### What is required
Each of the entries below needs to be given again exactly.

Saved entries:
##############################

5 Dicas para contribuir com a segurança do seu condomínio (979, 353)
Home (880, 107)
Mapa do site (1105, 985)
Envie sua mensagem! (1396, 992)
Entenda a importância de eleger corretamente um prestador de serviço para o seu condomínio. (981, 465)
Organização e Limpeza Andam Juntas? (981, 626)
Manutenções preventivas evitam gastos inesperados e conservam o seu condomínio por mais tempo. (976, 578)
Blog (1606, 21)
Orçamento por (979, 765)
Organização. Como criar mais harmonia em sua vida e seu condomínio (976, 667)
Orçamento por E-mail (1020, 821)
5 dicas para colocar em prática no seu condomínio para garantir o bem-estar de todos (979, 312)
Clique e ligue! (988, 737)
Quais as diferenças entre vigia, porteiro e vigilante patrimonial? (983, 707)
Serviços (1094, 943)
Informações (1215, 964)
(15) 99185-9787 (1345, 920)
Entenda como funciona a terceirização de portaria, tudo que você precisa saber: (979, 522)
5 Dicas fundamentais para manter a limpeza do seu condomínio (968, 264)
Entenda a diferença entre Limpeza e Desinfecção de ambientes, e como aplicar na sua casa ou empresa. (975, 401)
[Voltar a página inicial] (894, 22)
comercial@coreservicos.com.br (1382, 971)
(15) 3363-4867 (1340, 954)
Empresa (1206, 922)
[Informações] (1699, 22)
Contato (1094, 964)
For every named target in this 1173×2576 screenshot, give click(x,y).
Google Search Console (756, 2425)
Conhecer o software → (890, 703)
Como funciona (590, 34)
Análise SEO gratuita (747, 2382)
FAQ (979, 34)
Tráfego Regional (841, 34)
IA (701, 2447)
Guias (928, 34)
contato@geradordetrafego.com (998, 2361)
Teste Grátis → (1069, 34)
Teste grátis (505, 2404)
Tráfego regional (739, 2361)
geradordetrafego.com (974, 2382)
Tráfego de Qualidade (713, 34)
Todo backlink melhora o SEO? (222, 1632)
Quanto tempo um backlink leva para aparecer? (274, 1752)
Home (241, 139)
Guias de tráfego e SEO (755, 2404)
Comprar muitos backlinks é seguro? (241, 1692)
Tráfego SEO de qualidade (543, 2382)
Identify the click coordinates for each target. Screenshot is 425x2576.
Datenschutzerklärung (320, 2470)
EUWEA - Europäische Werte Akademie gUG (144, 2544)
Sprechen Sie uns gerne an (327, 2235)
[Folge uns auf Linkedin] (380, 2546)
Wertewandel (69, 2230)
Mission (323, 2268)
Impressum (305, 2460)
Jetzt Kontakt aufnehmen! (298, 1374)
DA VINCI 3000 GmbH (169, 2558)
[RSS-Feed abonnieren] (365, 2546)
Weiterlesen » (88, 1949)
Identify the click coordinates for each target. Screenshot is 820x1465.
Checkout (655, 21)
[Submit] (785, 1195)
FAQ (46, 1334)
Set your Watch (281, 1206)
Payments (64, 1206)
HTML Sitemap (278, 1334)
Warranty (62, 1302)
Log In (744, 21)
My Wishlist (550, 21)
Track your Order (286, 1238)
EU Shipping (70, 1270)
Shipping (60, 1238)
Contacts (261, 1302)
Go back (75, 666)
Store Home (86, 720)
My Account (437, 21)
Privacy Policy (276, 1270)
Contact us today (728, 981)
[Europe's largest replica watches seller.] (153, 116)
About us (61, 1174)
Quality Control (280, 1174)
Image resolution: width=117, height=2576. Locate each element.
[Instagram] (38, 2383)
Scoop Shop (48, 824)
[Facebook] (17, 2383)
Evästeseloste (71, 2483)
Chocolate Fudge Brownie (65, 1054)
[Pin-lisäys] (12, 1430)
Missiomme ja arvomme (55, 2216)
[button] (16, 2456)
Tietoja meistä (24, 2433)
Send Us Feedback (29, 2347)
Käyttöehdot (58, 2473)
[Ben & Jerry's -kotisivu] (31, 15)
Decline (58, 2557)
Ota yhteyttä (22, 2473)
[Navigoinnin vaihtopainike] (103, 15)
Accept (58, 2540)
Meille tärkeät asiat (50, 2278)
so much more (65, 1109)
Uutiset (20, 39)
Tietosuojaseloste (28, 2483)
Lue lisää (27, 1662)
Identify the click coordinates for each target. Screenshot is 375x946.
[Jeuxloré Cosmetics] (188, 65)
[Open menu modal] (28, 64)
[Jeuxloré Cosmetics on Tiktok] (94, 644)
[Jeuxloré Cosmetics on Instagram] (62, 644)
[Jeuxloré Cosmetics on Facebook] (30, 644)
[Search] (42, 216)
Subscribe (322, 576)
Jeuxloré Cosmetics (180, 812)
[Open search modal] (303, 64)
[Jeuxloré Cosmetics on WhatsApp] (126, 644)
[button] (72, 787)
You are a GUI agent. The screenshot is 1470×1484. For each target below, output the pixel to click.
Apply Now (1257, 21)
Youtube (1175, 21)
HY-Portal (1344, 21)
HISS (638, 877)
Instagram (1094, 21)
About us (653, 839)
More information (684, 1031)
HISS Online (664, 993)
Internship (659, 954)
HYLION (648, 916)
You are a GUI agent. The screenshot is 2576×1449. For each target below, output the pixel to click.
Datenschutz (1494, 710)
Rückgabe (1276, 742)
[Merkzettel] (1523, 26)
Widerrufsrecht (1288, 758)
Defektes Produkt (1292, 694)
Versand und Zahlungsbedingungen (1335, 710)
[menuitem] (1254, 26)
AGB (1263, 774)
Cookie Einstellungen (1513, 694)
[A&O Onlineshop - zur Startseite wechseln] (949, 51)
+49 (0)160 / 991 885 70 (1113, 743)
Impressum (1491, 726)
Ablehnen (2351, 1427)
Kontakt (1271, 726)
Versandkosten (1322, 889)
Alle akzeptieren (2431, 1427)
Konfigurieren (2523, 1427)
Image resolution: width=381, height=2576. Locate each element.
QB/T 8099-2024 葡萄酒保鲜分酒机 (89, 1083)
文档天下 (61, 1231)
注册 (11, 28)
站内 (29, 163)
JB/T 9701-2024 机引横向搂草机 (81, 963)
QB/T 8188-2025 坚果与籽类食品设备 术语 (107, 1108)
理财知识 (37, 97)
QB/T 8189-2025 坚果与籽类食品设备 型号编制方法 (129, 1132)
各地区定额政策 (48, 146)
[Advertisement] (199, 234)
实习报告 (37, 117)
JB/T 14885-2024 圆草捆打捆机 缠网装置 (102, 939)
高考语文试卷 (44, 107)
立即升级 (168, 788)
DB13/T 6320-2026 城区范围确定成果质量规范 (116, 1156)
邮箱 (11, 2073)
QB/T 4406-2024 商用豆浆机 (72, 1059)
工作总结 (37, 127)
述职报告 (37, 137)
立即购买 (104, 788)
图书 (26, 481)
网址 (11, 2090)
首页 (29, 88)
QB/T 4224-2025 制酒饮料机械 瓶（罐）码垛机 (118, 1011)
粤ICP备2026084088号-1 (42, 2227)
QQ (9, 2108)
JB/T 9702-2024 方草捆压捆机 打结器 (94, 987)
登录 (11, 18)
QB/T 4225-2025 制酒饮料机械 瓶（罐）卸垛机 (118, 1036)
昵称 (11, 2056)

##############################

### Answer space
5 Dicas para contribuir com a segurança do seu condomínio (979, 353)
Home (880, 107)
Mapa do site (1105, 985)
Envie sua mensagem! (1396, 992)
Entenda a importância de eleger corretamente um prestador de serviço para o seu condomínio. (981, 465)
Organização e Limpeza Andam Juntas? (981, 626)
Manutenções preventivas evitam gastos inesperados e conservam o seu condomínio por mais tempo. (976, 578)
Blog (1606, 21)
Orçamento por (979, 765)
Organização. Como criar mais harmonia em sua vida e seu condomínio (976, 667)
Orçamento por E-mail (1020, 821)
5 dicas para colocar em prática no seu condomínio para garantir o bem-estar de todos (979, 312)
Clique e ligue! (988, 737)
Quais as diferenças entre vigia, porteiro e vigilante patrimonial? (983, 707)
Serviços (1094, 943)
Informações (1215, 964)
(15) 99185-9787 (1345, 920)
Entenda como funciona a terceirização de portaria, tudo que você precisa saber: (979, 522)
5 Dicas fundamentais para manter a limpeza do seu condomínio (968, 264)
Entenda a diferença entre Limpeza e Desinfecção de ambientes, e como aplicar na sua casa ou empresa. (975, 401)
[Voltar a página inicial] (894, 22)
comercial@coreservicos.com.br (1382, 971)
(15) 3363-4867 (1340, 954)
Empresa (1206, 922)
[Informações] (1699, 22)
Contato (1094, 964)
For every named target in this 1173×2576 screenshot, give click(x,y).
Google Search Console (756, 2425)
Conhecer o software → (890, 703)
Como funciona (590, 34)
Análise SEO gratuita (747, 2382)
FAQ (979, 34)
Tráfego Regional (841, 34)
IA (701, 2447)
Guias (928, 34)
contato@geradordetrafego.com (998, 2361)
Teste Grátis → (1069, 34)
Teste grátis (505, 2404)
Tráfego regional (739, 2361)
geradordetrafego.com (974, 2382)
Tráfego de Qualidade (713, 34)
Todo backlink melhora o SEO? (222, 1632)
Quanto tempo um backlink leva para aparecer? (274, 1752)
Home (241, 139)
Guias de tráfego e SEO (755, 2404)
Comprar muitos backlinks é seguro? (241, 1692)
Tráfego SEO de qualidade (543, 2382)
Identify the click coordinates for each target. Screenshot is 425x2576.
Datenschutzerklärung (320, 2470)
EUWEA - Europäische Werte Akademie gUG (144, 2544)
Sprechen Sie uns gerne an (327, 2235)
[Folge uns auf Linkedin] (380, 2546)
Wertewandel (69, 2230)
Mission (323, 2268)
Impressum (305, 2460)
Jetzt Kontakt aufnehmen! (298, 1374)
DA VINCI 3000 GmbH (169, 2558)
[RSS-Feed abonnieren] (365, 2546)
Weiterlesen » (88, 1949)
Identify the click coordinates for each target. Screenshot is 820x1465.
Checkout (655, 21)
[Submit] (785, 1195)
FAQ (46, 1334)
Set your Watch (281, 1206)
Payments (64, 1206)
HTML Sitemap (278, 1334)
Warranty (62, 1302)
Log In (744, 21)
My Wishlist (550, 21)
Track your Order (286, 1238)
EU Shipping (70, 1270)
Shipping (60, 1238)
Contacts (261, 1302)
Go back (75, 666)
Store Home (86, 720)
My Account (437, 21)
Privacy Policy (276, 1270)
Contact us today (728, 981)
[Europe's largest replica watches seller.] (153, 116)
About us (61, 1174)
Quality Control (280, 1174)
Image resolution: width=117, height=2576. Locate each element.
[Instagram] (38, 2383)
Scoop Shop (48, 824)
[Facebook] (17, 2383)
Evästeseloste (71, 2483)
Chocolate Fudge Brownie (65, 1054)
[Pin-lisäys] (12, 1430)
Missiomme ja arvomme (55, 2216)
[button] (16, 2456)
Tietoja meistä (24, 2433)
Send Us Feedback (29, 2347)
Käyttöehdot (58, 2473)
[Ben & Jerry's -kotisivu] (31, 15)
Decline (58, 2557)
Ota yhteyttä (22, 2473)
[Navigoinnin vaihtopainike] (103, 15)
Accept (58, 2540)
Meille tärkeät asiat (50, 2278)
so much more (65, 1109)
Uutiset (20, 39)
Tietosuojaseloste (28, 2483)
Lue lisää (27, 1662)
Identify the click coordinates for each target. Screenshot is 375x946.
[Jeuxloré Cosmetics] (188, 65)
[Open menu modal] (28, 64)
[Jeuxloré Cosmetics on Tiktok] (94, 644)
[Jeuxloré Cosmetics on Instagram] (62, 644)
[Jeuxloré Cosmetics on Facebook] (30, 644)
[Search] (42, 216)
Subscribe (322, 576)
Jeuxloré Cosmetics (180, 812)
[Open search modal] (303, 64)
[Jeuxloré Cosmetics on WhatsApp] (126, 644)
[button] (72, 787)
You are a GUI agent. The screenshot is 1470×1484. For each target below, output the pixel to click.
Apply Now (1257, 21)
Youtube (1175, 21)
HY-Portal (1344, 21)
HISS (638, 877)
Instagram (1094, 21)
About us (653, 839)
More information (684, 1031)
HISS Online (664, 993)
Internship (659, 954)
HYLION (648, 916)
You are a GUI agent. The screenshot is 2576×1449. For each target below, output the pixel to click.
Datenschutz (1494, 710)
Rückgabe (1276, 742)
[Merkzettel] (1523, 26)
Widerrufsrecht (1288, 758)
Defektes Produkt (1292, 694)
Versand und Zahlungsbedingungen (1335, 710)
[menuitem] (1254, 26)
AGB (1263, 774)
Cookie Einstellungen (1513, 694)
[A&O Onlineshop - zur Startseite wechseln] (949, 51)
+49 (0)160 / 991 885 70 (1113, 743)
Impressum (1491, 726)
Ablehnen (2351, 1427)
Kontakt (1271, 726)
Versandkosten (1322, 889)
Alle akzeptieren (2431, 1427)
Konfigurieren (2523, 1427)
Image resolution: width=381, height=2576. Locate each element.
QB/T 8099-2024 葡萄酒保鲜分酒机 (89, 1083)
文档天下 (61, 1231)
注册 (11, 28)
站内 (29, 163)
JB/T 9701-2024 机引横向搂草机 (81, 963)
QB/T 8188-2025 坚果与籽类食品设备 术语 (107, 1108)
理财知识 (37, 97)
QB/T 8189-2025 坚果与籽类食品设备 型号编制方法 (129, 1132)
各地区定额政策 (48, 146)
[Advertisement] (199, 234)
实习报告 (37, 117)
JB/T 14885-2024 圆草捆打捆机 缠网装置 (102, 939)
高考语文试卷 (44, 107)
立即升级 (168, 788)
DB13/T 6320-2026 城区范围确定成果质量规范 (116, 1156)
邮箱 (11, 2073)
QB/T 4406-2024 商用豆浆机 (72, 1059)
工作总结 (37, 127)
述职报告 (37, 137)
立即购买 (104, 788)
图书 (26, 481)
网址 (11, 2090)
首页 (29, 88)
QB/T 4224-2025 制酒饮料机械 瓶（罐）码垛机 (118, 1011)
粤ICP备2026084088号-1 (42, 2227)
QQ (9, 2108)
JB/T 9702-2024 方草捆压捆机 打结器 (94, 987)
登录 (11, 18)
QB/T 4225-2025 制酒饮料机械 瓶（罐）卸垛机 (118, 1036)
昵称 (11, 2056)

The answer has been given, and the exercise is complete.